A simple urine test could offer women a less invasive alternative to the smear test, which screens for cervical cancer.
New research published today reveals urine tests are an accurate and efficient way of screening for the human papilloma virus (HPV). Doctors behind the study say the test could help reverse a fall in the number of young women being screened for possible cancer.
HPV is one of the most common sexually transmitted infections and as many as 80 per cent of women become infected at some point in their lives.
Usually the virus is harmless but in some cases it can cause changes to cells, which can develop into cancer.
Currently, all women in England aged between 24 and 64 are invited for regular smear tests to detect abnormal cells, which could point to a possible cancer. Those aged 25 to 49 are screened every three years; women aged between 50 and 64 are invited every five years.
The process can be time-consuming and invasive, factors which are believed to have contributed to a fall in uptake of the test to below 80 per cent, with a particular decline among young women.
Urine tests that could screen for possible cancer without the discomfort and embarrassment associated with a smear have been considered before but their accuracy has been in doubt.
However, in an analysis of 14 studies involving 1,433 sexually active women, researchers from Barts and The London School of Medicine and Dentistry observed encouraging results.

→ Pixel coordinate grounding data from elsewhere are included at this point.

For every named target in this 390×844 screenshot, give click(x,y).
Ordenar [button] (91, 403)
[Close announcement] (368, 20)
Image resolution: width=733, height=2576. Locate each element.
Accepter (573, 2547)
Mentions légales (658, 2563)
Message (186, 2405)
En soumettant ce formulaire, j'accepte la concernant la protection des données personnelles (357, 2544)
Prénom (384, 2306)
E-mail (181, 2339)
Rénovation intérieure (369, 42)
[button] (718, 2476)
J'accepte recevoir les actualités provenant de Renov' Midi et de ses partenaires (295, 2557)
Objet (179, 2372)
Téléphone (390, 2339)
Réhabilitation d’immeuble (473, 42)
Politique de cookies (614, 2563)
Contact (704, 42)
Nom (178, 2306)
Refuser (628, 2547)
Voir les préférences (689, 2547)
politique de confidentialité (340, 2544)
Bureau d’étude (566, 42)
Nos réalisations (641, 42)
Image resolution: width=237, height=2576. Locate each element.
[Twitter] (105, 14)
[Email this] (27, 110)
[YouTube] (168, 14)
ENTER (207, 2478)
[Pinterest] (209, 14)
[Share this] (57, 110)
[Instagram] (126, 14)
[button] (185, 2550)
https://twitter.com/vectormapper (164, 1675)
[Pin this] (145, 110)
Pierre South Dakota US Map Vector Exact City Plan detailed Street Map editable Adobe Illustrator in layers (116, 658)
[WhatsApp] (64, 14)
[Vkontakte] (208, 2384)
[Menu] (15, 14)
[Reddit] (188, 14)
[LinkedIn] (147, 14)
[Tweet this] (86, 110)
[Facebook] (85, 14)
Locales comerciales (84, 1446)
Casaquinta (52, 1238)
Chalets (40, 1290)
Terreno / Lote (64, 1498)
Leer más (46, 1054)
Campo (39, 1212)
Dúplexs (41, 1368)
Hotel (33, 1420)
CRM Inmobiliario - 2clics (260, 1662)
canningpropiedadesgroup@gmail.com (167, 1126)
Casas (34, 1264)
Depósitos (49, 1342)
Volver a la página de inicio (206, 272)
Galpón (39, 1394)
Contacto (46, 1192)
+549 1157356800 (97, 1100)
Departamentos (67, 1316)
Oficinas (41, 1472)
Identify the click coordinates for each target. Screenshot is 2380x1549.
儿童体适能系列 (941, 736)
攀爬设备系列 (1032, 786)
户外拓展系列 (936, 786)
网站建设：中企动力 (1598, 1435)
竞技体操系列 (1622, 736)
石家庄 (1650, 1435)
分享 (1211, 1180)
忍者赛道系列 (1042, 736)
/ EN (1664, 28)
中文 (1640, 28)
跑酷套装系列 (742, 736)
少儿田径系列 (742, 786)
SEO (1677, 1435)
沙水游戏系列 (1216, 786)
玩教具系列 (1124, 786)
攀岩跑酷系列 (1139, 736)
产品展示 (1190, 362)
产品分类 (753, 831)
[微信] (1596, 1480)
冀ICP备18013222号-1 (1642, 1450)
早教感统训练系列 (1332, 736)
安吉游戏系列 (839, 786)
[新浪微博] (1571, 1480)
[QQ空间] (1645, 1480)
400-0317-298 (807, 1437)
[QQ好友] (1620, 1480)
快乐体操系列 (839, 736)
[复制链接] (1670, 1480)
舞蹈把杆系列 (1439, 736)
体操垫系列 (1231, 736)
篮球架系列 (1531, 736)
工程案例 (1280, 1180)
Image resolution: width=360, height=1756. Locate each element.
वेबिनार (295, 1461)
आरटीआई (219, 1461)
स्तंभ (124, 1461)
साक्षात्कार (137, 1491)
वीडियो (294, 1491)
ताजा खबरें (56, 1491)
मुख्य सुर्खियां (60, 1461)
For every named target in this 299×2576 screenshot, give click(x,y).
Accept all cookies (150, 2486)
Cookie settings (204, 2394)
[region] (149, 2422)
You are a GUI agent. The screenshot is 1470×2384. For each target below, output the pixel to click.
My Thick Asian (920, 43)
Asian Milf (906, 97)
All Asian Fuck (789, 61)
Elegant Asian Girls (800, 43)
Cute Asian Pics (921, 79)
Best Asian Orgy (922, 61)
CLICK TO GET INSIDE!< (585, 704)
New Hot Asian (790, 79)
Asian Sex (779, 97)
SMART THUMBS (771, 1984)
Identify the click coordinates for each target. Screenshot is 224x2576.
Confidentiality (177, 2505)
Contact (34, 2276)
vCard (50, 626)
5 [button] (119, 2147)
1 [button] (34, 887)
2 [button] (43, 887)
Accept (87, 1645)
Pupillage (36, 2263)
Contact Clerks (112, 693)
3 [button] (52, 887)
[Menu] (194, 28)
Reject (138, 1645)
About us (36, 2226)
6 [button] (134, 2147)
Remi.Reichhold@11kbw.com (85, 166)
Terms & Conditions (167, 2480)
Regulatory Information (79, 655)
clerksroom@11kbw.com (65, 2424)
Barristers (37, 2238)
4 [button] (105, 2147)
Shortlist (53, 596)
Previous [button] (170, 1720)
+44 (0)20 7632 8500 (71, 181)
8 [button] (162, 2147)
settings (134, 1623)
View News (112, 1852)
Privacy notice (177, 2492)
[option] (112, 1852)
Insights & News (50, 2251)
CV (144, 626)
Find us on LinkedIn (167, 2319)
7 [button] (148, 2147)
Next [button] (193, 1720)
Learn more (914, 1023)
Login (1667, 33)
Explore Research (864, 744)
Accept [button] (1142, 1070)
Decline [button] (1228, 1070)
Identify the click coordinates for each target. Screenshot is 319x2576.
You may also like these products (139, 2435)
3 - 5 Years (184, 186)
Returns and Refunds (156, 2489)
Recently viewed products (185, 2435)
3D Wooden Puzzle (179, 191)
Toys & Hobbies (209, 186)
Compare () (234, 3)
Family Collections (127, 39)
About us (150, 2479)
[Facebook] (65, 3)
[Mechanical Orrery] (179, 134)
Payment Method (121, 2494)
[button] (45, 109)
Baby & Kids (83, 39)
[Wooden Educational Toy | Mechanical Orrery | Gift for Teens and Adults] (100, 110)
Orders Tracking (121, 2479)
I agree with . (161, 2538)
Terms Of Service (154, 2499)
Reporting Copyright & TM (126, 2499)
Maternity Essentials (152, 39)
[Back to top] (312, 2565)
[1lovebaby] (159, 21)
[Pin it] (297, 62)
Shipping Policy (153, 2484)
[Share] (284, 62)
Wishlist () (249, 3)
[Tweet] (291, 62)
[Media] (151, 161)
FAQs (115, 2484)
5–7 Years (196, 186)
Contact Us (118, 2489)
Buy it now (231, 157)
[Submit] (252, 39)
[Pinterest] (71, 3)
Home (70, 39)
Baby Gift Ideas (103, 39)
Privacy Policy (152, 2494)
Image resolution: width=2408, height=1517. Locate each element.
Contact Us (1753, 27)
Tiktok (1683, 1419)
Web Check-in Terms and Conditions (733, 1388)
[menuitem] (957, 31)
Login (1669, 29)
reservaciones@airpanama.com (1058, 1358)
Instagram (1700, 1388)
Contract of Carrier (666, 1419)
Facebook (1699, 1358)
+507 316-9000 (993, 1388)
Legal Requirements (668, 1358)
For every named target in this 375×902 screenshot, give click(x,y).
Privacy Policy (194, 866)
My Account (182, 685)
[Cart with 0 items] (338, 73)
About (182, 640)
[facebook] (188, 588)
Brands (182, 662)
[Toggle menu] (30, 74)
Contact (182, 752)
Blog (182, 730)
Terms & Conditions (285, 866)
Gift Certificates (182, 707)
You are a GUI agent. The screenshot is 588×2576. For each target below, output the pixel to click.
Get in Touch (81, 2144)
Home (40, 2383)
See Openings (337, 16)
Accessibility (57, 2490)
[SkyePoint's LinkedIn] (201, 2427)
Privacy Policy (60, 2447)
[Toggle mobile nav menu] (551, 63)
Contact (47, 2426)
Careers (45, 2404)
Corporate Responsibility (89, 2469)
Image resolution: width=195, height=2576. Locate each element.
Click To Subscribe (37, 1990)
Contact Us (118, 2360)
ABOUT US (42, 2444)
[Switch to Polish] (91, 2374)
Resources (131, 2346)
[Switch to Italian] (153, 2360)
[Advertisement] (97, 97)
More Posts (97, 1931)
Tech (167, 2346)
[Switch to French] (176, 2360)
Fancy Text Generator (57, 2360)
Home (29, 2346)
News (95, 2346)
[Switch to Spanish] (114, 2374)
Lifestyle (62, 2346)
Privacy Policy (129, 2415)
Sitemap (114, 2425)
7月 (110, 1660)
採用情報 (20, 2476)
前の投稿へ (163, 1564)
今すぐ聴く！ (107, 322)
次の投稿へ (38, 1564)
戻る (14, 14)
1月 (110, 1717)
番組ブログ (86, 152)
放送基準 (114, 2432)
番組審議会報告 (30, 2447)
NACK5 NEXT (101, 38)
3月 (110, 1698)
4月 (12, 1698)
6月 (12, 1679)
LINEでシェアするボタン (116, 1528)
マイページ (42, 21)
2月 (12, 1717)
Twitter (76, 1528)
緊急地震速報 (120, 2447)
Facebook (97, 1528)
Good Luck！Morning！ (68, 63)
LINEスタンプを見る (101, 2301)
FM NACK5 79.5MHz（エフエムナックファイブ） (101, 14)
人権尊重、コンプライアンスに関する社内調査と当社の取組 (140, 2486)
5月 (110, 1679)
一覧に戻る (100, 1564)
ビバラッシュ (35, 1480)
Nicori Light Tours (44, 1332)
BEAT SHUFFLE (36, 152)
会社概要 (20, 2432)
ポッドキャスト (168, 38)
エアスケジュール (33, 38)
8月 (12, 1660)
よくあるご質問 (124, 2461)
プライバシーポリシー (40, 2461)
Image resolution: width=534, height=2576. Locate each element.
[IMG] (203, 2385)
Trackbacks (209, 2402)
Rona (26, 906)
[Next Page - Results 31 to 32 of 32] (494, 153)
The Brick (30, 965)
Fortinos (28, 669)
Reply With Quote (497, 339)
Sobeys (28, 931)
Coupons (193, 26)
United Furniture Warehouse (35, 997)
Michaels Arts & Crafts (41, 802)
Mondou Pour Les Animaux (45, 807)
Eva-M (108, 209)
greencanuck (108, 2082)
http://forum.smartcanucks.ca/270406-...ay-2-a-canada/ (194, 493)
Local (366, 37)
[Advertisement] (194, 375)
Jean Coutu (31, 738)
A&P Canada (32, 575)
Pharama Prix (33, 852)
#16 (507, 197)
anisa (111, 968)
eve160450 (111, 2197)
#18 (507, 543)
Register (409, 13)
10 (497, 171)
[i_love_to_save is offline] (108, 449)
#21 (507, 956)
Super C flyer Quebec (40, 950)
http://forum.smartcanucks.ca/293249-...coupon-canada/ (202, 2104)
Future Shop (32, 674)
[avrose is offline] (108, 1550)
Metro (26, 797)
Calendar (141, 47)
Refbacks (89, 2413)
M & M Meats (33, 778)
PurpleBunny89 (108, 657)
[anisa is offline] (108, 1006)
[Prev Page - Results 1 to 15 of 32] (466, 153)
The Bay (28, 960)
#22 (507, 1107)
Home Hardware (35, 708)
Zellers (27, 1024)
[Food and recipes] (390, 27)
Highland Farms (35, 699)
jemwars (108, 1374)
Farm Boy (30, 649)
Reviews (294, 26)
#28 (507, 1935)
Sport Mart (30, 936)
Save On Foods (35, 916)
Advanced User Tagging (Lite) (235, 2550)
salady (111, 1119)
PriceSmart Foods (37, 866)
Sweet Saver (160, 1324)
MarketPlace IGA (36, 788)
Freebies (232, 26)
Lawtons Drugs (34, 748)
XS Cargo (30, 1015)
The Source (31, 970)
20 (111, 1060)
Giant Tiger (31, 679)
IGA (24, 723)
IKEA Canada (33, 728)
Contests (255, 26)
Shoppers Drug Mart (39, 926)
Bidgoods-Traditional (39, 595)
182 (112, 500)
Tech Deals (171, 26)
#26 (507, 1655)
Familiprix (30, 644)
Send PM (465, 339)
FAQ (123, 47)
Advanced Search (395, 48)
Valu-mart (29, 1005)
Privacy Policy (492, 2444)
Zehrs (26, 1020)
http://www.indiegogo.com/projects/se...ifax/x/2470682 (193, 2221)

Although lacking the proven accuracy of cervical screening, urine tests did detect 87 per cent of positive HPV cases, and 94 per cent of negative cases. Urine tests specifically targeted to detect two strains of the virus ? HPV 16 and HPV 18 ? which have been found to cause 70 per cent of cervical cancers, were also successful.
Results varied between the 14 studies but, while urging caution, researchers said they were confident that urine testing "should be considered as an accurate and acceptable alternative that could increase screening coverage".
However, more comprehensive trials would have to be carried out before the urine tests could be considered as part a national screening programme, researchers added.
If deployed as part of the cervical cancer screening programme, urine tests could be offered as an alternative for women who were reluctant to have a smear test, experts said.
Urine tests could also help detect more cancers in poorer countries where medics struggle to carry out a comprehensive smear test screening programme.
In the UK, the success of the NHS screening programme means that cervical cancer remains rare, with around 3,000 cases detected each year.
Liz Engel, spokesperson for the Eve Appeal, which campaigns for better detection and treatment of gynaecological cancers said: "We will be following the development of this encouraging research closely.
"A urine test, which is much less invasive and embarrassing than the current cervical screening test, or smear, will undoubtedly have a positive effect on the number of women being tested.
"Currently, approximately 20 per cent of eligible women invited for cervical screening fail to attend and anything that can be done to encourage more women to be screened should save lives."